Investigating Phishing with OSINT
When we are investigating a Phishing attack, it can happen that the malicious link inside of it is currently unavailable. But, fortunatelly to us, that are some ways to trace back how the links are.
First of all, let’s remember that Phishing is involved in a attack chain, on the Cyber Kill Chain, it’s part of the Delivery phase, and on the MITRE ATT&CK, it’s a technique of the Initial Access tactic.
So, according to the technique on MITRE ATT&CK: “Adversaries may send phishing messages to gain access to victim systems. All forms of phishing are electronically delivered social engineering. Phishing can be targeted, known as spearphishing. In spearphishing, a specific individual, company, or industry will be targeted by the adversary. More generally, adversaries can conduct non-targeted phishing, such as in mass malware spam campaigns.”
The page about this technique also descibes two ways which this kind of scam can occur: “Adversaries may send victims emails containing malicious attachments or links, typically to execute malicious code on victim systems.”
With that being said, we can see a Phishing message with a malicious link, and, when opened it in a sandbox, we deal with a HTML page with a 404 status, indicating that the page isn’t found. Let’s see an example with a PayPal scam.
In this case, we can search if this URL was already submitted on URLscan. If we, for example, tried to access the URL www.paypaldetails.com, it will be unavailable, but if we search the domain on URLscan, we can find results showing how the page was.

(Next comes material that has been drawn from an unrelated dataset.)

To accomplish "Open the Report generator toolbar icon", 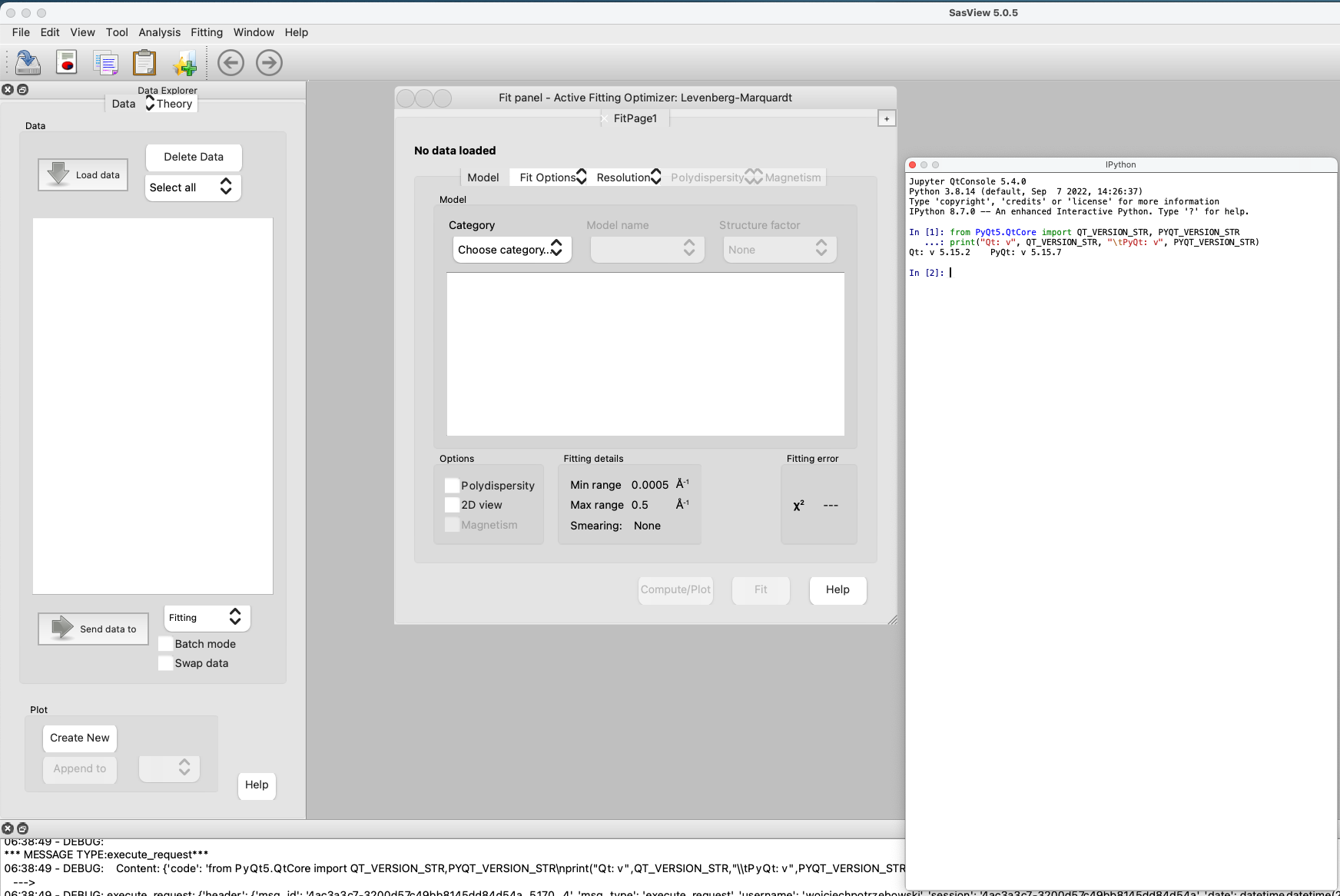I will [x=67, y=62].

We can even have access to the source code of the page, to enumerate other pages or others domains associated to it.
Another common scam is with a fake Outlook login, since it’s easy to perform a reconnaissance to identify the email service assocociated to a business domain, as demonstrated in this video that I recorded. Outlook is also commonly used due to Azure AD (ooops… Entra ID).
In this example, we can see that the URL msnn-outlok365.hstn.me, now unavailable, can be seen in URLscan.
Another that can be used to investigate URLs that are unavailable is search for the DNS history and WHOIS history.
In the PayPal scam example, using SecurityTrails, we can see that the domain paypaldetails.com was associated to Network Solutions LLC for 9 years, during 2011 an 2019. After that, the an address was associated to this domain again in 2024–06–19, this time, with the organization Liquid Web, L.L.C.
With Whoxy we can see the history of WHOIS registration. In this case, that’s just one registration, in June 2024, which is associated to a person from Nigeria, and it’s is even possible to get the person’s email address.
The malicious link can also be used to download a malware, instead to be a fake login page used to steal credentials.
The phishing emails can have no malicious link, but can have malicious attachments inside of it, which, if executed, can compromise the machine.
If you are unable to execute the attachment and want to know about its behaviour, it’s possible to search about it in sandboxes. To name some of them, there’s Any.Run and Triage. In both of them, there’s an option to search by some tag associated to the file on even by the hash.
One good thing about these two sandboxes it’s the possibility to interact with the machine while the uploaded sample is running, so it can test different situations to monitor the behavior. After that, a report is available with the results.
This were some examples about how to use OSINT to investigate Phishing emails, in special, if the content is not available at the moment.